The Globe and Mail is Canada’s national newspaper with the second largest broadsheet circulation in the country. It has enormous influence on Canada’s political and business elite.

Can a gold company be all things to all kinds of gold investors? Let’s hear what Goldcorp Inc. CEO Chuck Jeannes had to say at this week’s Denver Gold Forum.

“I think there’s a couple camps out there. One would be the group that continues to believe very much in gold, and in the near term, thinks gold is going up, and is very much focused on our leverage to the gold price,” Mr. Jeannes said in kicking off Goldcorp’s investor presentation.

“I think Goldcorp is a very good choice for that camp of investor. We’ve got growing production this year, our costs are declining, we have zero limitations on our exposure to gold price, no hedging, no streams on gold assets, so we give you that exposure.

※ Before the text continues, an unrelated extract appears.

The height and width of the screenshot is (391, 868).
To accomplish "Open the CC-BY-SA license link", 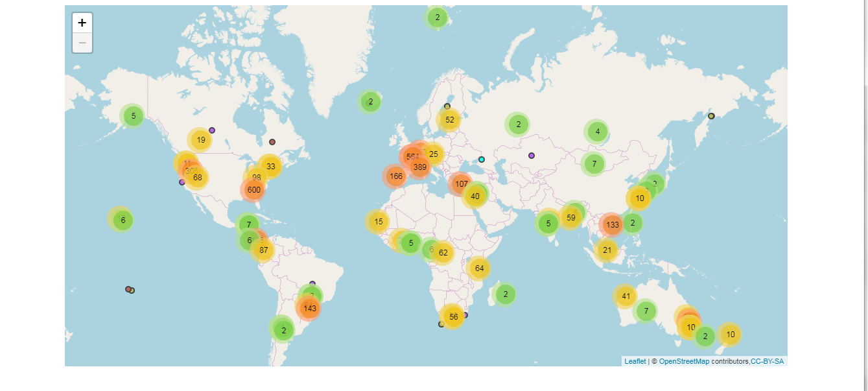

“The biggest and second camp of investors are those who continue to believe in gold, but are concerned about what the price is going to do in the near and medium term, so you want to minimize your risk of holding shares while you wait for the gold price to recover – and you don’t know when that’s going to happen,” Mr. Jeannes continued.

“For that class of investor, I think Goldcorp is a really safe choice. We’re generating free cash flow even at the current prices and below, and we have one of the strongest balance sheets in the business with the only BBB+ rating.”

Well played, Mr. Jeannes, well played. But there really are two kinds of gold companies for these two kinds of investors. And Goldcorp, with all the attributes of safety Mr. Jeannes describes, belongs in the latter camp. They’re the companies (Agnico Eagle Mines is another) that had the luxury of spending a significant chunk of their investor presentations in Denver this week on the quality of their properties and their production numbers.

Mr. Jeannes politely calls the other companies’ profile levered to the gold price, but they’re the ones we can also say are burdened by peak-era borrowings. These companies have to spend most of their presentations talking about the properties they’ve sold, the debt they’ve retired, the costs they’ve cut. (Hello, Barrick Gold.)